BACKGROUND: The activation of coagulation mechanisms plays a central role in the pathogenesis of acute coronary syndromes (ACS). Administration of unfractionated heparin (UFH) and low molecular weight heparins (LMWH), agents preventing the progression of thrombus formation, is a crucial therapeutic strategy. However, some limitations related to their use have recently stimulated the development of new synthetic agents.
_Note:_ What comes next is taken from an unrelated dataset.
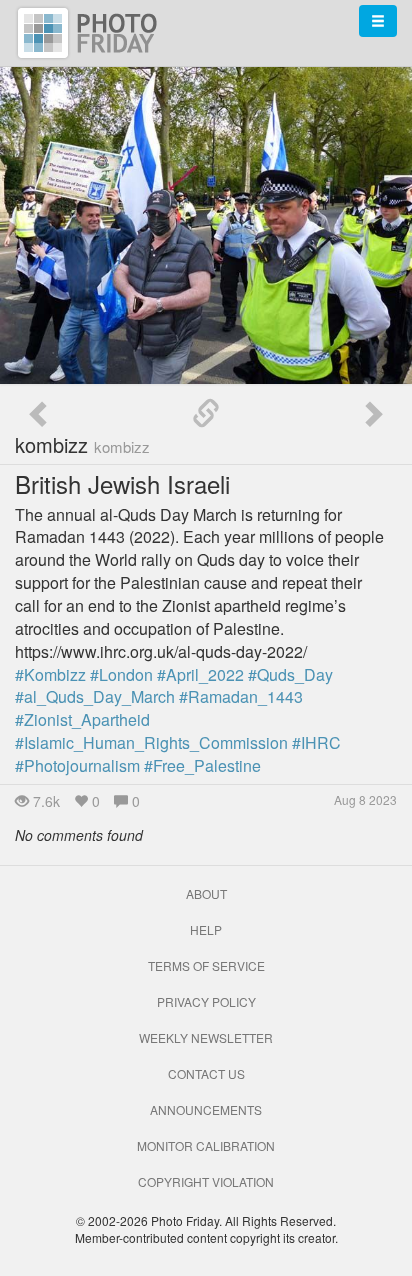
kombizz (82, 444)
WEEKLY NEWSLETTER (206, 1037)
OBJECTIVES: To evaluate the clinical efficacy and safety of factor Xa inhibitors for treatment of ACS compared to UFH or LMWH. SEARCH STRATEGY: We searched the Cochrane Central Register of Controlled Trials (CENTRAL) of the Cochrane Library (Issue 1, 2008), PubMed, EMBASE and LILACS as well as the publications from International Congresses and the reference lists of the selected studies in December 2008. SELECTION CRITERIA: We used randomized controlled trials (RCTs) comparing factor Xa inhibitors to UFH or LMWH during the course of ACS. Outcome measures included all-cause mortality, myocardial infarction, re-infarction, ischemia recurrence, and adverse events. DATA COLLECTION AND ANALYSIS: The selection, quality assessment and data extraction of the included trials were done independently by two authors and disagreements were resolved by consensus. Data were analysed by the use of risk ratio (RR) with 95% confidence interval (CI), and the numbers needed to treat (NNT) were reported as needed. MAIN RESULTS: A total of four RCTs involving 27,976 subjects were included. Fondaparinux was the only factor Xa inhibitor identified in our included RCTs. Fondaparinux appeared to be related to a lower risk in all-cause mortality at 90 to 180 days (RR 0.89; 95% CI 0.81 to 0.97), especially in the group where enoxaparin (a LMWH) was the control drug. Fondaparinux was also associated with a lower risk in major and minor bleeding at 30 days compared to enoxaparin (RR 0.63, 95% CI 0.55 to 0.73; RR 0.34, 95% CI 0.28 to 0.43, respectively), but not when compared to UFHs (RR 1.41; 95% CI 0.49 to 4.10; RR 0.70, 95% CI 0.14 to 3.39 respectively). AUTHORS' CONCLUSIONS: The therapeutic efficacy of factor Xa inhibitors in ACS seemed to be related to a reduced risk in all-cause mortality at 90 to 180 days, with a better safety profile than enoxaparin in terms of reduce incidence of major and minor bleeding.